Education/Experience

She attended Missouri State University and earned a BS in Dietetics with a minor in Biomedical Science. She went on to complete Cox College’s combined internship/MS in Nutrition Diagnostics and became a Registered Dietitian. She then moved to Boulder, Colorado and completed integrative health coach training and worked as a Functional Medicine Dietitian. She then moved to Phoenix, Arizona and co-authored a systematic review & meta-analysis which was published in Current Developments in Nutrition and can be accessed here.

She then moved back to Missouri to complete an MS in Physician Assistant Studies and become a PA-C. After school she worked as a Trauma Surgery & Critical Care Physician Assistant at a local hospital. There, she gained invaluable experience in diagnostic reasoning, systems biology and critical care. It was also during this time that Rooted Wellness was born, an aspiration she had had since her early 20s when she first began building evidence-based, orthomolecular protocols for her loved one.

She is now currently focusing on Rooted Wellness and caring for her family, while also completing Institute for Functional Medicine’s IFMCP program, and will sit for that exam in 2026.

Philosophy

A proponent of mismatch theory, triage theory and orthomolecular theory, Jessica believes that the human body is exceedingly wise in its design and effective in maintenance of its primal goal: survival. This is not problematic for a person who lives in a bubble. However, none of us do, and in modern day life, this mechanism goes awry when subjected to stressors we are not genetically prepared to respond to.
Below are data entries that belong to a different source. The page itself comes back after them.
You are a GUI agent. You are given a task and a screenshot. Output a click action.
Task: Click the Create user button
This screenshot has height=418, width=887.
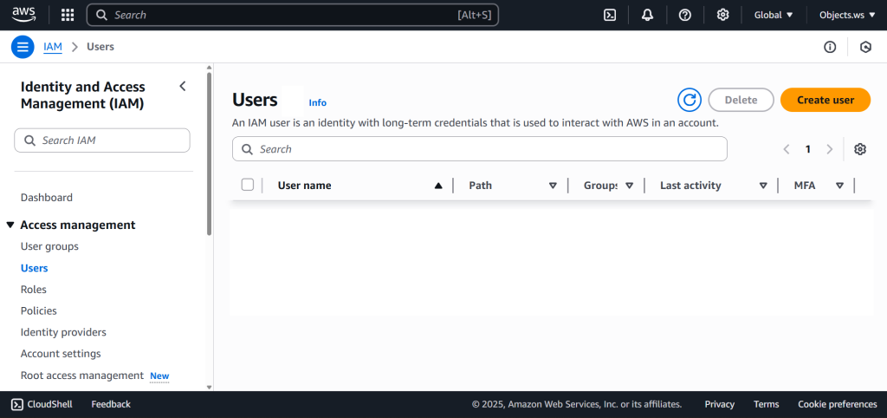[x=825, y=100]
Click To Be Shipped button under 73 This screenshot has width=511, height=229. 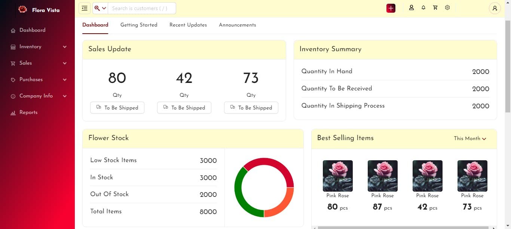tap(251, 108)
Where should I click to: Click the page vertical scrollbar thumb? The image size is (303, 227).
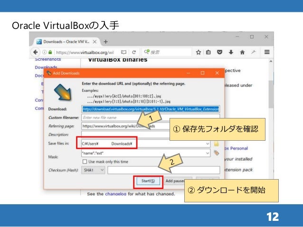[271, 94]
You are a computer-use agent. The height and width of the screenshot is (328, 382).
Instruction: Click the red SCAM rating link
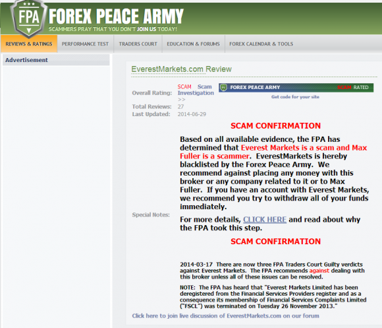pos(184,86)
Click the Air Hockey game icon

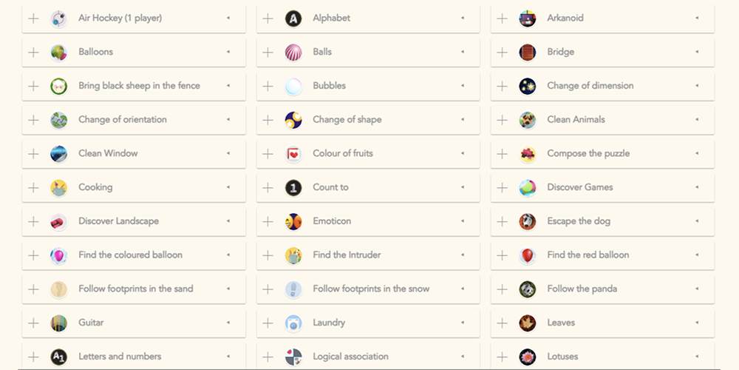[x=59, y=19]
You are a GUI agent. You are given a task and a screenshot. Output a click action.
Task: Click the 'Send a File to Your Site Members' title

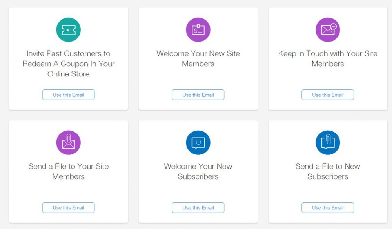coord(68,171)
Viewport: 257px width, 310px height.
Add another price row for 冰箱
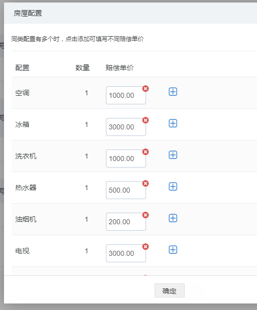[173, 123]
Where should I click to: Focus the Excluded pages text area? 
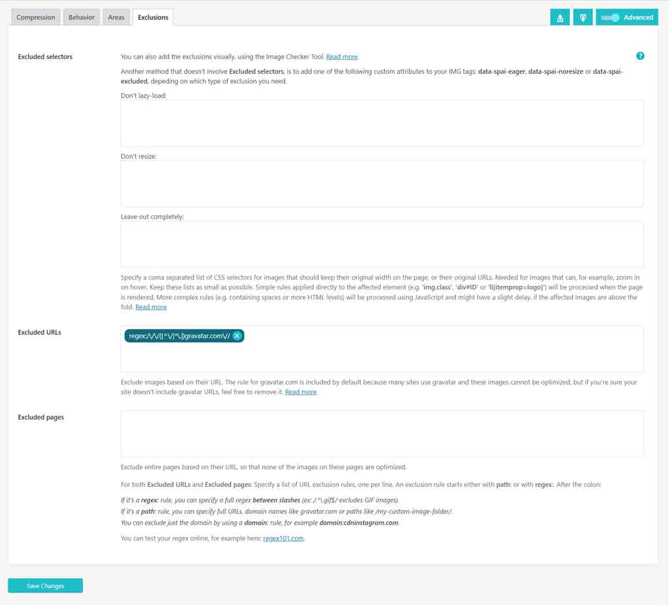(382, 433)
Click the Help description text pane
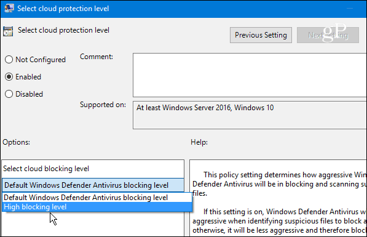The width and height of the screenshot is (367, 237). pyautogui.click(x=278, y=198)
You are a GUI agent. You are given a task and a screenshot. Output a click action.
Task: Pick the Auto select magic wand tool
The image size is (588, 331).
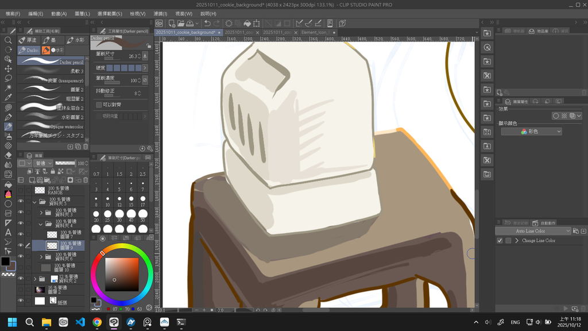pyautogui.click(x=8, y=87)
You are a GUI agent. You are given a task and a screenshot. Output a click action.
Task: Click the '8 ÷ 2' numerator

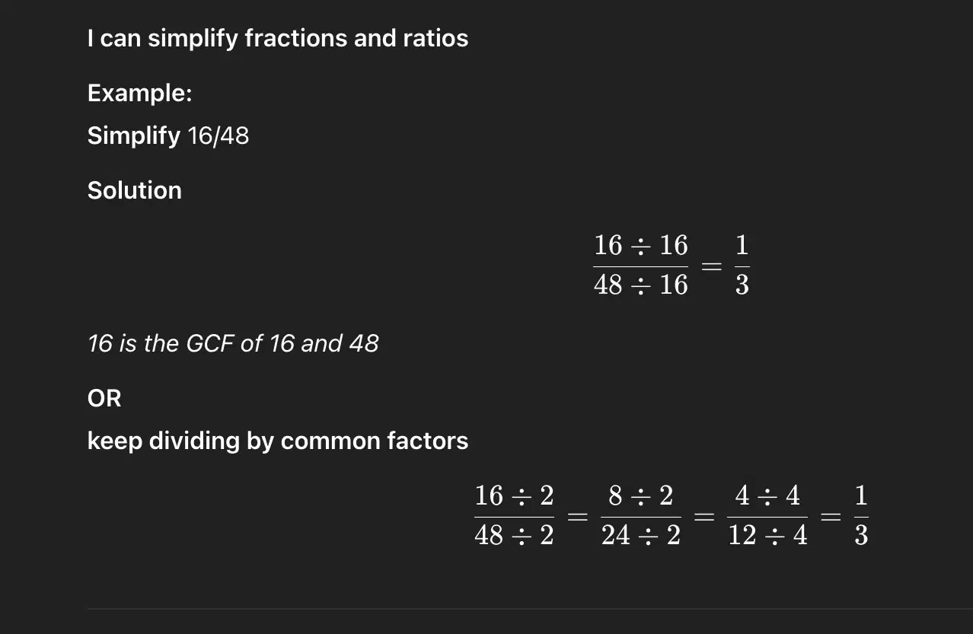(641, 496)
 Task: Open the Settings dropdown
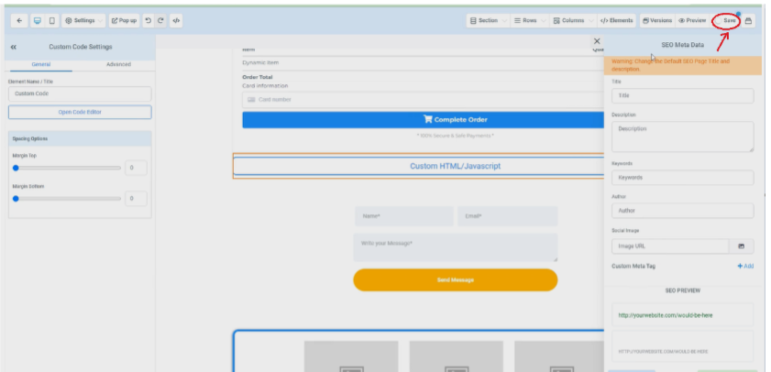(81, 20)
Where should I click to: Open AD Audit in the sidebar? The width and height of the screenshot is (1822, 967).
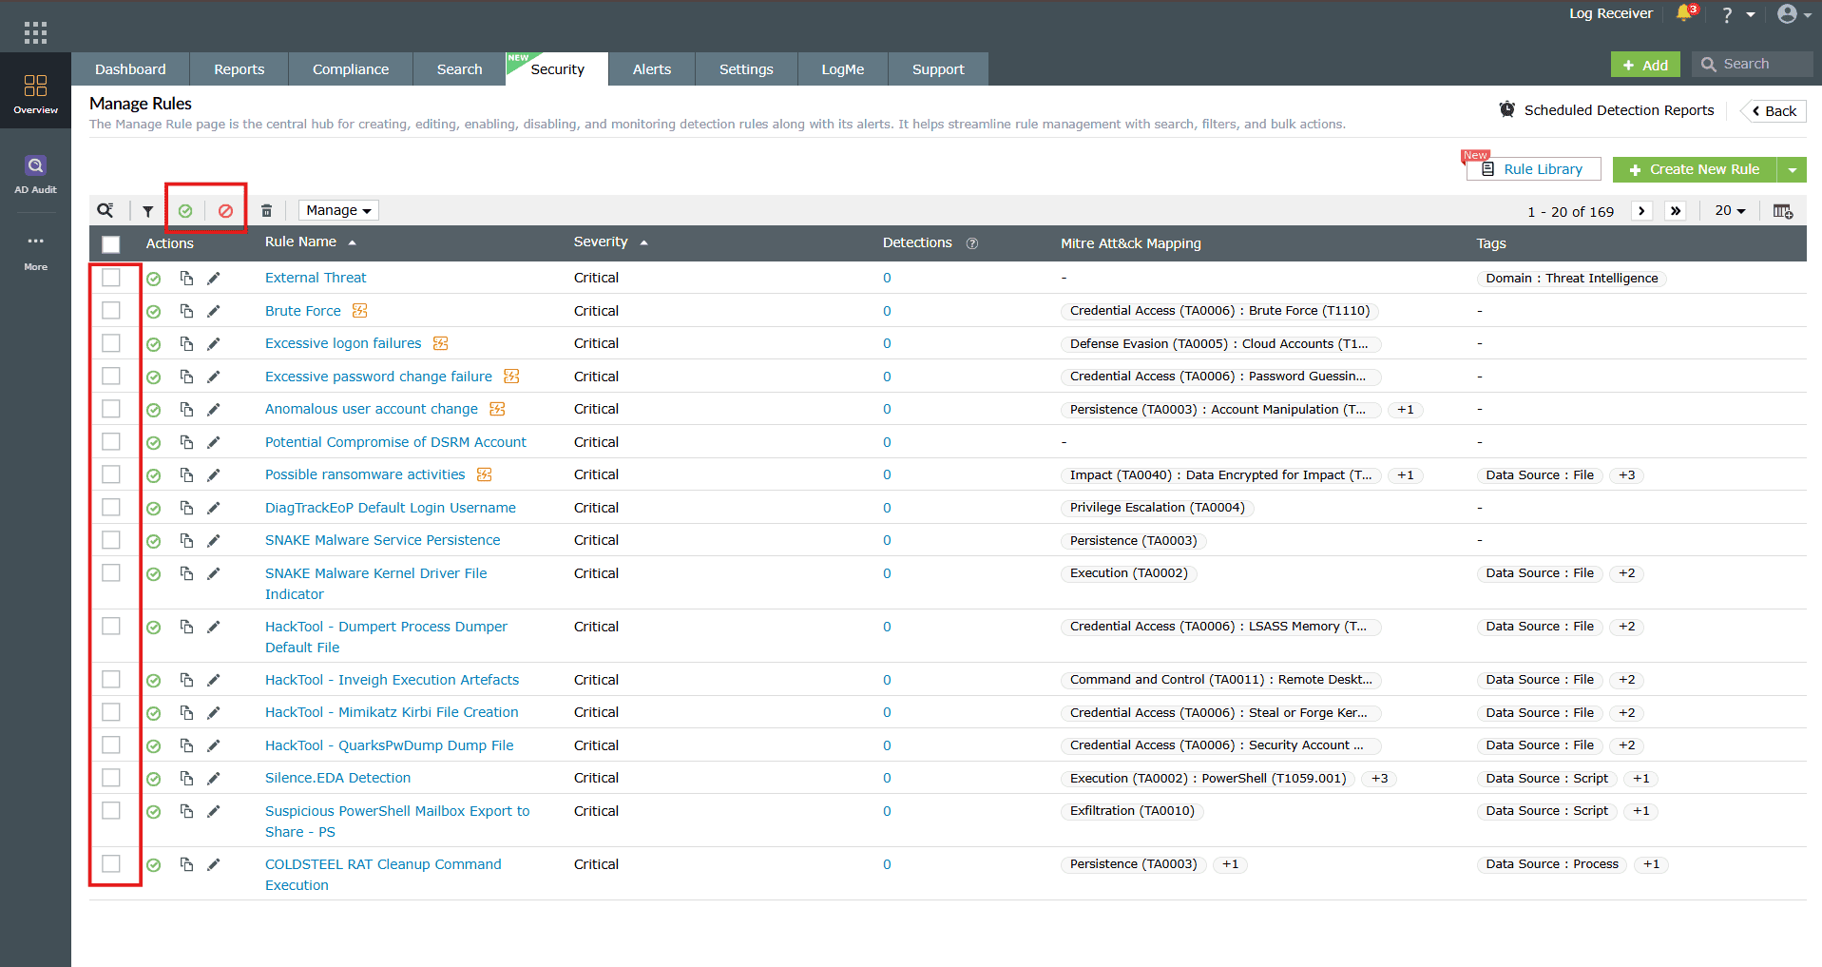(x=35, y=175)
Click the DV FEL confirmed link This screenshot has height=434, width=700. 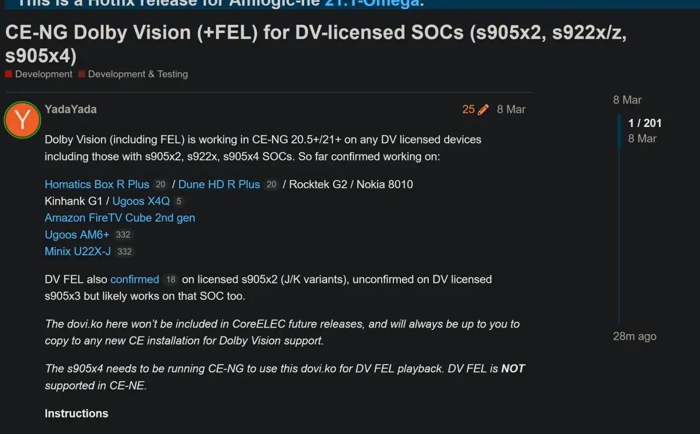point(134,279)
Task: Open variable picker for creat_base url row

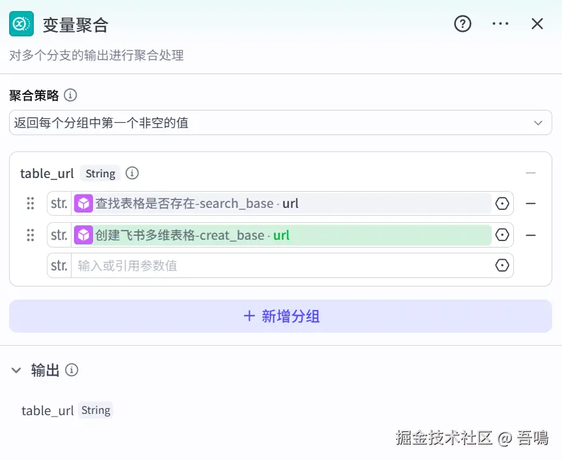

This has implications for nutritional status, which then cascades to impact every system of the body, and depending on the individual this manifests in different ways or in different orders.

Jessica believes that while raw data is helpful, testing is not always the answer and is sometimes counter-productive to understanding one’s experience. Many things commonly tested for in functional medicine–nutritional markers, inflammatory markers, and hormones–only give a snapshot and even that snapshot is subject to caveats such as timing, physiologic state, and the “kinetics and dynamics” of each compound–absorption/production, transport, utilization, breakdown, excretion. Complexity is found in every aspect of human functioning and only when this is respected, and curiosity is maintained, can the true root cause be discovered and corrected.